→ **Trecho**
§ §

PGR pede condenação de Bolsonaro: quando será julgamento criticado por Trump?

Reuters

 

O procurador-geral da República (PGR), Paulo Gonet, ignorou as pressões do presidente dos Estados Unidos, Donald Trump, sobre a Justiça brasileira e se manifestou pela condenação do ex-presidente Jair Bolsonaro (PL) no processo criminal sobre uma suposta tentativa de golpe de Estado.

O PGR apresentou suas alegações finais no processo que tramita no Supremo Tribunal Federal (STF) no fim desta segunda-feira (14/07), data limite do prazo para a acusação se manifestar.

Gonet pediu a condenação de Bolsonaro por liderar organização criminosa armada; tentativa de abolição violenta do Estado Democrático de Direito; golpe de Estado; dano contra patrimônio da União; e deterioração de patrimônio tombado.

A pena pode superar 40 anos caso Bolsonaro seja condenado por todos esses crimes.

Além do ex-presidente, foi solicitada a condenação — com variações nos crimes indicados — de todos outros acusados do chamado núcleo 1 ou "crucial" da trama golpista: Alexandre Ramagem; Almir Garnier Santos; Anderson Torres; Augusto Heleno; Mauro Cid; Paulo Sérgio Nogueira; e Walter Braga Netto.

O pedido de condenação ocorre dias após o governo americano anunciar uma tarifa de 50% sobre as exportações do Brasil aos EUA, justificando a medida como uma retaliação por uma suposta perseguição que Bolsonaro estaria sofrendo na Justiça brasileira — algo que o governo federal e o Supremo refutam.

Horas antes da manifestação da PGR, Bolsonaro postou uma mensagem na rede social X dizendo que o "sistema" busca sua destruição.

"O sistema nunca quis apenas me tirar do caminho. A verdade é mais dura: querem me destruir por completo - eliminar fisicamente, como já tentaram - para que possam, enfim, alcançar você. O cidadão comum. A sua liberdade. A sua fé. A sua família. A sua forma de pensar", escreveu.

A apresentação de alegações finais é a última etapa antes do julgamento e acontece após a instrução processual, em que foram ouvidas testemunhas e interrogados os oito réus acusados de integrar o "núcleo crucial" da tentativa de golpe, incluindo três generais do Exército — o ex-ministro da Casa Civil Braga Netto, o ex-ministro do Gabinete de Segurança Institucional (GSI) Augusto Heleno e o ex-ministro da Defesa Paulo Sérgio.

Agora, haverá prazo de quinze dias para o delator e réu Mauro Cid, ex-ajudante de ordens de Bolsonaro, apresentar sua manifestação final. Depois, mais quinze dias para as defesas dos demais réus fazerem o mesmo.

Ao fim dessa etapa, o processo estará pronto para ser julgado, e a expectativa é que isso ocorra no final de agosto ou início de setembro.

Caso Bolsonaro seja condenado, provavelmente cumprirá a pena em prisão domiciliar, devido a problemas de saúde, seguindo o precedente recente da prisão do ex-presidente Fernando Collor.

§ §

→ **Material fornecido**

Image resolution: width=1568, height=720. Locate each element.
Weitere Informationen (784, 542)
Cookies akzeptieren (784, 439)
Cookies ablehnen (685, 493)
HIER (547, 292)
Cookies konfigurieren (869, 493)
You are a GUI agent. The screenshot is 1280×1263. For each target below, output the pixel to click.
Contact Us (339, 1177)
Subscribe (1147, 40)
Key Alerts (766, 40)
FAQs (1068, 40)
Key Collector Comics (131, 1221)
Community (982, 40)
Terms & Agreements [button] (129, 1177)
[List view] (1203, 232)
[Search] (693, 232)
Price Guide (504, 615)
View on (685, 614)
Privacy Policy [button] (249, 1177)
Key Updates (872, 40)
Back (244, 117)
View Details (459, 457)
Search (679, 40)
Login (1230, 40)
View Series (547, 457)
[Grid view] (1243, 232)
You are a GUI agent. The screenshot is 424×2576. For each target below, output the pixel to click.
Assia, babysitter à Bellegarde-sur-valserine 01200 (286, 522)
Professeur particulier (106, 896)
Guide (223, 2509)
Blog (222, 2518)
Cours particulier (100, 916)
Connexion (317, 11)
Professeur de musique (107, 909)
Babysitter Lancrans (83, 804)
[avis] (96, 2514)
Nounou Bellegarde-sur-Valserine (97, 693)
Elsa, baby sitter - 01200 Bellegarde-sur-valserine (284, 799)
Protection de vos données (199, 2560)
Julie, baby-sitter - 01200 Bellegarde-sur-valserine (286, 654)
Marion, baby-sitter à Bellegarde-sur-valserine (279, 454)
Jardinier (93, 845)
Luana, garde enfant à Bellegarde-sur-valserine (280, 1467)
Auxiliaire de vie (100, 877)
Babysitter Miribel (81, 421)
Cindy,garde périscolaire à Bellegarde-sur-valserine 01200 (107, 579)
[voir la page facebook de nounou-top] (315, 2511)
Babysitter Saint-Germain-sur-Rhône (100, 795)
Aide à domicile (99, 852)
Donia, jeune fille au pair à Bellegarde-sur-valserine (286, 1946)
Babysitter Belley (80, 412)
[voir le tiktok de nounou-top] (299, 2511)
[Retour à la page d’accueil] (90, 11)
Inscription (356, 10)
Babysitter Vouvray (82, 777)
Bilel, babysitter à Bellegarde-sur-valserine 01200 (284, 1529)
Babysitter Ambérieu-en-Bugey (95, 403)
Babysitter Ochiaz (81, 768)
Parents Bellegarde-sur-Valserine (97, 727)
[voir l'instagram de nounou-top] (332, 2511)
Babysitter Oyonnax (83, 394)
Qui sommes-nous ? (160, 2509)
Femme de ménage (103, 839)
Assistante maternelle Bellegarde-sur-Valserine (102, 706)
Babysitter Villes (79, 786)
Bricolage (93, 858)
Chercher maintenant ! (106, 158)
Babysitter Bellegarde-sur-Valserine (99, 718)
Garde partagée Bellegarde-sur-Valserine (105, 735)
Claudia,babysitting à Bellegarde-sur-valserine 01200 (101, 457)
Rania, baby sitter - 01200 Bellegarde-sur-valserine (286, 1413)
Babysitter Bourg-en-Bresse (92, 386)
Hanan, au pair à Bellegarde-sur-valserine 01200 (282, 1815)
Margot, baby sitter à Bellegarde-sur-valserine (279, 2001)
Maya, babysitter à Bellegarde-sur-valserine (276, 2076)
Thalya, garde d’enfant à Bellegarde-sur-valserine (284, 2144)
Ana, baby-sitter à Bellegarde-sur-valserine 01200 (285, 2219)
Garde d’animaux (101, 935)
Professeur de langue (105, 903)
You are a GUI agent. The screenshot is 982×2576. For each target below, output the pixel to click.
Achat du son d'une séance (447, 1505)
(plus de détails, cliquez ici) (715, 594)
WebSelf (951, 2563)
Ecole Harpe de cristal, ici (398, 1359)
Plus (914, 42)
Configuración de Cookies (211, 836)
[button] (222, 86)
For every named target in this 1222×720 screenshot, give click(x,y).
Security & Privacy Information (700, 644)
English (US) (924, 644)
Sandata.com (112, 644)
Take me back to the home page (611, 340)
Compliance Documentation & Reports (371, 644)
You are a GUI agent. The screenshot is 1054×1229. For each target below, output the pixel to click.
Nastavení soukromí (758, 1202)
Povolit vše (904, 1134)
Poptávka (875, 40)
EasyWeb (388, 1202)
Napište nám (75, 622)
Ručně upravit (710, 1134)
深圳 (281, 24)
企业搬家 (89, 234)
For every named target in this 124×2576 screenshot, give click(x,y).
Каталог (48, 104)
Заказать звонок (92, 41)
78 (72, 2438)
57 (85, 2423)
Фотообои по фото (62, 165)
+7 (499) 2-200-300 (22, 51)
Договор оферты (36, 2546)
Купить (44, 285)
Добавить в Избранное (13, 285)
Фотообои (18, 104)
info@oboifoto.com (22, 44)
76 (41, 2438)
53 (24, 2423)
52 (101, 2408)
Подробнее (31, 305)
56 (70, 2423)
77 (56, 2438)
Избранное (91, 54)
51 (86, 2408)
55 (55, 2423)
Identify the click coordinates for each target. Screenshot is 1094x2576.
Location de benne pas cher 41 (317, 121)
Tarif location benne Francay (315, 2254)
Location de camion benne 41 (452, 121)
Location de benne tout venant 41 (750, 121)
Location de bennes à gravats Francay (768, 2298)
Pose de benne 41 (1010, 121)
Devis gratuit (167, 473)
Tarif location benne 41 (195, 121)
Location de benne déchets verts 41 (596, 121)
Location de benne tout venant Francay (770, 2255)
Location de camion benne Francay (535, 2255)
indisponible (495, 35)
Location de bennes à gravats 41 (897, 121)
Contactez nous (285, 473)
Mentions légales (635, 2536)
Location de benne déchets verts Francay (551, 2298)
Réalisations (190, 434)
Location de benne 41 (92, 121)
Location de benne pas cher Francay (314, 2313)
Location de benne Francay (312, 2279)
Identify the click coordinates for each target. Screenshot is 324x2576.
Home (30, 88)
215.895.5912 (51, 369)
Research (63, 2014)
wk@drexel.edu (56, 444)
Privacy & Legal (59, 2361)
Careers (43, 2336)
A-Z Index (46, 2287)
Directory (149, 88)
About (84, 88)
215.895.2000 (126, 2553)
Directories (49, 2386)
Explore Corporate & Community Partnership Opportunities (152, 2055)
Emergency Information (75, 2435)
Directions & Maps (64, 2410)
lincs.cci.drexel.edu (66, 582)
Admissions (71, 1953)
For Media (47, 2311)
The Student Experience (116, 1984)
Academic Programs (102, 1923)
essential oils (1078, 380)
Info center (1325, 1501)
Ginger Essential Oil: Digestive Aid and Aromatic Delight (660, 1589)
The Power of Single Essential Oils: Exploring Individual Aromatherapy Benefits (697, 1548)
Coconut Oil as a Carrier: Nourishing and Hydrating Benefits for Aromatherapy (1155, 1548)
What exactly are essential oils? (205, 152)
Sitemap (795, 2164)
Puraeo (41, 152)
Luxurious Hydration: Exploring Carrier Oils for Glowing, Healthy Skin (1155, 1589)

§ §

→ **O que fazer**
**1.** Resuma em duas frases o trecho sobre o pedido de condenação de Bolsonaro.
**2.** Transcreva do trecho a passagem começando em "O procurador-geral da" e terminando em "de patrimônio tombado.".

→ **Resultados**
**1.** O procurador-geral da República, Paulo Gonet, pediu ao STF a condenação de Jair Bolsonaro e dos demais réus do chamado núcleo crucial da suposta tentativa de golpe de Estado, por crimes que, no caso do ex-presidente, podem resultar em pena superior a 40 anos. Após as manifestações finais de Mauro Cid e das demais defesas, o processo estará pronto para julgamento, previsto para o final de agosto ou o início de setembro.

**2.**
O procurador-geral da República (PGR), Paulo Gonet, ignorou as pressões do presidente dos Estados Unidos, Donald Trump, sobre a Justiça brasileira e se manifestou pela condenação do ex-presidente Jair Bolsonaro (PL) no processo criminal sobre uma suposta tentativa de golpe de Estado.

O PGR apresentou suas alegações finais no processo que tramita no Supremo Tribunal Federal (STF) no fim desta segunda-feira (14/07), data limite do prazo para a acusação se manifestar.

Gonet pediu a condenação de Bolsonaro por liderar organização criminosa armada; tentativa de abolição violenta do Estado Democrático de Direito; golpe de Estado; dano contra patrimônio da União; e deterioração de patrimônio tombado.